● Work item: What is needed is each line of the data below that holds the string "home".

(Collected data)

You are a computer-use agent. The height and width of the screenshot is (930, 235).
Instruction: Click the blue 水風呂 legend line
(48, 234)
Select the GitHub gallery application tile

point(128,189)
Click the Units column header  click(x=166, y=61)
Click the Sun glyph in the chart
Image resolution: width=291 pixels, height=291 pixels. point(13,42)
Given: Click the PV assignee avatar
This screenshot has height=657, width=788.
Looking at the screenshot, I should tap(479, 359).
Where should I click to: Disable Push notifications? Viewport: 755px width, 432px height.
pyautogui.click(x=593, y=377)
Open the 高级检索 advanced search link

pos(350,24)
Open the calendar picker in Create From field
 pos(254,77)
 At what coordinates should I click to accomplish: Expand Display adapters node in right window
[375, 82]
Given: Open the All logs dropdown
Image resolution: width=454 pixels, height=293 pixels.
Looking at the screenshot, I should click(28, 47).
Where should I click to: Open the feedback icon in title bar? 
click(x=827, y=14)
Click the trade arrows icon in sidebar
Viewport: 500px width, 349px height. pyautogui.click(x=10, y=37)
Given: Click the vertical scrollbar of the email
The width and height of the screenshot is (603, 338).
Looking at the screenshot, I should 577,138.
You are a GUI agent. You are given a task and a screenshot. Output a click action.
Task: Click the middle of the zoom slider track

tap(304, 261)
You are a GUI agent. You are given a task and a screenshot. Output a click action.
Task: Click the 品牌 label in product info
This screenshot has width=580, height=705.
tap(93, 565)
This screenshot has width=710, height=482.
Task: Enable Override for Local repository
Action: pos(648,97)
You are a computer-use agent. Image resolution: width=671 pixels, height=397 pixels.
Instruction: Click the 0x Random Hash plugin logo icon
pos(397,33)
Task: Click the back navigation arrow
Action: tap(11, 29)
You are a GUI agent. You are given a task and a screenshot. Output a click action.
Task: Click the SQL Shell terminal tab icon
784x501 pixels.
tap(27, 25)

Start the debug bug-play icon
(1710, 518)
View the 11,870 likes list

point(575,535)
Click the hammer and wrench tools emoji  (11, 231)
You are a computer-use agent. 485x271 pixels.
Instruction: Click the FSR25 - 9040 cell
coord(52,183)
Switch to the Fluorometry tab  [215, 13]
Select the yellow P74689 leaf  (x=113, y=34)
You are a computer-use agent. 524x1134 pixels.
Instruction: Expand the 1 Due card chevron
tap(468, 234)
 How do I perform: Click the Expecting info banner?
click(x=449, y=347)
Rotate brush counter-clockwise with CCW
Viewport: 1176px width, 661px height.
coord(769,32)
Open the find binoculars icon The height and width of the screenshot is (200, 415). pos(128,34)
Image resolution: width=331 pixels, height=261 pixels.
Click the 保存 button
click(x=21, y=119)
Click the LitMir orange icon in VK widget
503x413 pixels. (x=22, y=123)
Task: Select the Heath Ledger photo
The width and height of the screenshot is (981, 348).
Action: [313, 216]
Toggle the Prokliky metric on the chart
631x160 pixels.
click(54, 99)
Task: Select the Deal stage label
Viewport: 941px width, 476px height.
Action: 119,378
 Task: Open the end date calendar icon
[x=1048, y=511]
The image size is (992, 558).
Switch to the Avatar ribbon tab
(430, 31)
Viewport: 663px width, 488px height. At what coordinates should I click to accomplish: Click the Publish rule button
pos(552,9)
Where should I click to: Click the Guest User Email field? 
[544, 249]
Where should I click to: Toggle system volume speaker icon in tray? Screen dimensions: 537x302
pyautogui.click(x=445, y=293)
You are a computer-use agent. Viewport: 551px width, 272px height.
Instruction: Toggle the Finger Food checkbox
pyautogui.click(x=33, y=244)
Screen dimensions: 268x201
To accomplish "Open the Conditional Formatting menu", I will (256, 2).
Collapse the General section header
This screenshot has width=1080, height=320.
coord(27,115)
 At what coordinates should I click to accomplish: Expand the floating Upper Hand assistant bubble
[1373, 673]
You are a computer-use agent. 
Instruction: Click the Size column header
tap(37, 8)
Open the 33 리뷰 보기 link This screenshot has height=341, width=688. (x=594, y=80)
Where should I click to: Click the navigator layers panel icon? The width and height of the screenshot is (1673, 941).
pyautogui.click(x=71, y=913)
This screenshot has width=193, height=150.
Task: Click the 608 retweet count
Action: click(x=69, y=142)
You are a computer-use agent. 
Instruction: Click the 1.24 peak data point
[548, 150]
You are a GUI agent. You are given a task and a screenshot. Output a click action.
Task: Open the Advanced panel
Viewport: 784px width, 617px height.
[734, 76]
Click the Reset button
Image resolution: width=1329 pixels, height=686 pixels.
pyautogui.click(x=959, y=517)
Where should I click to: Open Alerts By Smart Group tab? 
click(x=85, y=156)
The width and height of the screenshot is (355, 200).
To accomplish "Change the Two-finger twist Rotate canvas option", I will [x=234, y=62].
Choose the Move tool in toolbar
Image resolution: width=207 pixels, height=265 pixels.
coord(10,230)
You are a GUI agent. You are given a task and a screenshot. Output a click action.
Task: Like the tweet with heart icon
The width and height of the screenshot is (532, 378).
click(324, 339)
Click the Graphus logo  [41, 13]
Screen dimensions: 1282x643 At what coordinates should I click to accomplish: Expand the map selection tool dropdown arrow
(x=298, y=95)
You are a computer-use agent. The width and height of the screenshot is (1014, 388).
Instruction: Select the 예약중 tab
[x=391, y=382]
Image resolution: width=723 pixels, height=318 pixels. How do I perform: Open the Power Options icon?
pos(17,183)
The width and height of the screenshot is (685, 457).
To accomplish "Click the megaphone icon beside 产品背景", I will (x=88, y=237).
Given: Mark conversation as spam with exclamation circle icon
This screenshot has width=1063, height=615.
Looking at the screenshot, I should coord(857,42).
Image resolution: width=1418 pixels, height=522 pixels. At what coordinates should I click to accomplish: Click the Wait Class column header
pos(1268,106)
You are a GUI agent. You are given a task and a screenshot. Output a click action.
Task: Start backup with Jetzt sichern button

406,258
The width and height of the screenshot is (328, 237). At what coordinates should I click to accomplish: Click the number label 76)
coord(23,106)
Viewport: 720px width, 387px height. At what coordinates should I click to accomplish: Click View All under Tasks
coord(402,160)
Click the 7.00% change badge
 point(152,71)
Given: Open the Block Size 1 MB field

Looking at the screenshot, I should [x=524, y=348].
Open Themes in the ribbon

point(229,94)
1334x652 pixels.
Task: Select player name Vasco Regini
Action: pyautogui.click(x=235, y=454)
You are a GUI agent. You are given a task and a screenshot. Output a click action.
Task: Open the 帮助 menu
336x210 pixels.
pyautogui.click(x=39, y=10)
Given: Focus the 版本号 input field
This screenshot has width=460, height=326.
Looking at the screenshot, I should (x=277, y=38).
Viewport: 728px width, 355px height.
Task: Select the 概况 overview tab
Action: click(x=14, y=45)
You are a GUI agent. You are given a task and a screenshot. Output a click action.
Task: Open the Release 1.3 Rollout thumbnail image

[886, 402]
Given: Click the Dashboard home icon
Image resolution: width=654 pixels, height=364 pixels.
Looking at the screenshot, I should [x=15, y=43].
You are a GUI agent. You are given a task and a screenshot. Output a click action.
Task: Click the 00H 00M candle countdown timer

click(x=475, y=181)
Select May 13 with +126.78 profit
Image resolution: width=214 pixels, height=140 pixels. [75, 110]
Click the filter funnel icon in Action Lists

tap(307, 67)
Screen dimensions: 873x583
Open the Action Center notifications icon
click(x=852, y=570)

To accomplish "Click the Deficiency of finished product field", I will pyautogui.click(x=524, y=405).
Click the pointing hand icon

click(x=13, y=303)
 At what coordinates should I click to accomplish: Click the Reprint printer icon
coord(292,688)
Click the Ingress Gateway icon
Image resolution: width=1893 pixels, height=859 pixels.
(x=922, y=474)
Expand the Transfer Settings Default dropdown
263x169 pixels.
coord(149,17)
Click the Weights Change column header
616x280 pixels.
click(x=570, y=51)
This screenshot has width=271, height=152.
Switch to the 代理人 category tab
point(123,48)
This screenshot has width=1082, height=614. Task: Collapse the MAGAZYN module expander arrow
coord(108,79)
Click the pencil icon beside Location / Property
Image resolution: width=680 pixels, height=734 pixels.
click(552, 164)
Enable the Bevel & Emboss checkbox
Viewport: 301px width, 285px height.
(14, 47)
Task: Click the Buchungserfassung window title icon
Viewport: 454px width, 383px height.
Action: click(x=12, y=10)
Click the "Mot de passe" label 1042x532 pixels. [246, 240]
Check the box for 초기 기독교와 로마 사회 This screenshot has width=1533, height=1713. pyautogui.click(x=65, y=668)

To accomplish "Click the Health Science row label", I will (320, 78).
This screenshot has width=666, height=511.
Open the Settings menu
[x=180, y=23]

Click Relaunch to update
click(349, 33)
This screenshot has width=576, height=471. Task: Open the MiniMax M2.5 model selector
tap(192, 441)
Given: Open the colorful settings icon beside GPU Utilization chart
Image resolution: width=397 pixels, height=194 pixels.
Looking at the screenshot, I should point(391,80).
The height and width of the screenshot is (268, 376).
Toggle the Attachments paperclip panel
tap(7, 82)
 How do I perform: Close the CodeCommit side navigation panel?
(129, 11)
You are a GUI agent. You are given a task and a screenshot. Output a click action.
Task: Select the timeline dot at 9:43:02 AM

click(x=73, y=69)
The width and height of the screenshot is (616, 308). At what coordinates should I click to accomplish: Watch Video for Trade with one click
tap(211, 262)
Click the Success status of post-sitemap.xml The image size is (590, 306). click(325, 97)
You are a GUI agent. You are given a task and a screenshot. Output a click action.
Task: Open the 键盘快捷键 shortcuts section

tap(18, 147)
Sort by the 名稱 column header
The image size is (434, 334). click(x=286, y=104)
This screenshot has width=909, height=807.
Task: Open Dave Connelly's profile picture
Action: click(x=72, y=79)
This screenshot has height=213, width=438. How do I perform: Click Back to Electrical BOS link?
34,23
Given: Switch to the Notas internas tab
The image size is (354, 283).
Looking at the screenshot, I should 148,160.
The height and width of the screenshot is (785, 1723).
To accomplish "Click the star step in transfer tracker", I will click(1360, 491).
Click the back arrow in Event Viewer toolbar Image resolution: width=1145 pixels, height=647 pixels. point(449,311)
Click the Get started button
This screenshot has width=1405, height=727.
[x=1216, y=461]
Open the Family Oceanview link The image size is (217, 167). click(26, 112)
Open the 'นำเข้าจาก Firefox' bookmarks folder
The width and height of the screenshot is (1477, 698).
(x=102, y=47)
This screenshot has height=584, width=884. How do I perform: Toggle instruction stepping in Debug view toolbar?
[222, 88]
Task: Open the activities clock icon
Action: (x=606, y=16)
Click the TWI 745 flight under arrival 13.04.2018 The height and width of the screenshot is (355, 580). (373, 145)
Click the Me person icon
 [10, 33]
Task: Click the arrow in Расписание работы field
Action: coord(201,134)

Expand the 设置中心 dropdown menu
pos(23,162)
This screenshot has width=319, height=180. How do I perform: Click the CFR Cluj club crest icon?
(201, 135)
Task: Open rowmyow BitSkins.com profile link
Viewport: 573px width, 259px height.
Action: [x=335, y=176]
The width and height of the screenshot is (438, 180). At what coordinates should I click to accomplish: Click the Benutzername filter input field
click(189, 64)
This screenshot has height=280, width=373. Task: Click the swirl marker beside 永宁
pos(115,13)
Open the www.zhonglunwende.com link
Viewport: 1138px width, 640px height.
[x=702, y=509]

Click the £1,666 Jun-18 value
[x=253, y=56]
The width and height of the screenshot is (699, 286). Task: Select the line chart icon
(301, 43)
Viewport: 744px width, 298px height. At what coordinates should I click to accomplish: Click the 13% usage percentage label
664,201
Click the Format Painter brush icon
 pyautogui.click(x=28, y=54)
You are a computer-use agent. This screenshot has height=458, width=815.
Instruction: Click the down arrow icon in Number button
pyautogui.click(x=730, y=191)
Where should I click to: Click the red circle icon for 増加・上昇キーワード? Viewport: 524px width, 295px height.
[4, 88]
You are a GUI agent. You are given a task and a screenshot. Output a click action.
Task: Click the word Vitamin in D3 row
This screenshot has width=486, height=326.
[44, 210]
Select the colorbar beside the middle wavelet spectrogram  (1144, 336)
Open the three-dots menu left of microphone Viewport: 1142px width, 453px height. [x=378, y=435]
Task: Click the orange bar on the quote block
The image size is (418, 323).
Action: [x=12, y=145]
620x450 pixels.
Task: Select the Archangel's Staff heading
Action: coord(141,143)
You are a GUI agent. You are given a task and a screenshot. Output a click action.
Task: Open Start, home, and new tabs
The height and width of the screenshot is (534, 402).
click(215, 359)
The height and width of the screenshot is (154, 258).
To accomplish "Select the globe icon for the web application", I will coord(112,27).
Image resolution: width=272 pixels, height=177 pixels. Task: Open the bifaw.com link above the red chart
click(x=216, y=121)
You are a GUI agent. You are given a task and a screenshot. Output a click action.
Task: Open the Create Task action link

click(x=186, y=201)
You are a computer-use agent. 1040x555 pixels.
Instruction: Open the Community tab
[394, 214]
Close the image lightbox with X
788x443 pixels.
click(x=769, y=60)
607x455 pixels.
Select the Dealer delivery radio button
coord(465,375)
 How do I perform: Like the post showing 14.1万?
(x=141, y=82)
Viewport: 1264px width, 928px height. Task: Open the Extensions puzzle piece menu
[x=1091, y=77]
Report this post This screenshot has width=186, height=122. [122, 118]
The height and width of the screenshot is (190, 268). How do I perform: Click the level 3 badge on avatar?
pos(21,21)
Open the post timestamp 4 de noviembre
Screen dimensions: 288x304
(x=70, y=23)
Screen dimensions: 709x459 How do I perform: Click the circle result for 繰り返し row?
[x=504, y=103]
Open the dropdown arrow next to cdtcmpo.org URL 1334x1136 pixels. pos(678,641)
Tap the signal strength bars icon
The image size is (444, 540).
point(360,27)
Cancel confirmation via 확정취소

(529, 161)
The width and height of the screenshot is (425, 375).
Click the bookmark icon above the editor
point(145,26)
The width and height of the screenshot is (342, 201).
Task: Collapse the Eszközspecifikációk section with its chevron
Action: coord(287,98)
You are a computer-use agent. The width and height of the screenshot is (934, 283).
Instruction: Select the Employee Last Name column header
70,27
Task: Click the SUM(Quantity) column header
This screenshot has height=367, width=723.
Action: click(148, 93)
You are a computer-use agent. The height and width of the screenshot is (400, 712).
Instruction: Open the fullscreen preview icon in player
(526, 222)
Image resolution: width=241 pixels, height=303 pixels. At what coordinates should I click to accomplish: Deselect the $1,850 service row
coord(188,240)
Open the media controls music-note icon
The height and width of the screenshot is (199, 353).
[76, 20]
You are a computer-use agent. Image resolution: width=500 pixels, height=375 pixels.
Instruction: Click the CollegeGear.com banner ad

● Exercise response:
Given: Click the Dashboard home icon
Task: Open Start, home, and new tabs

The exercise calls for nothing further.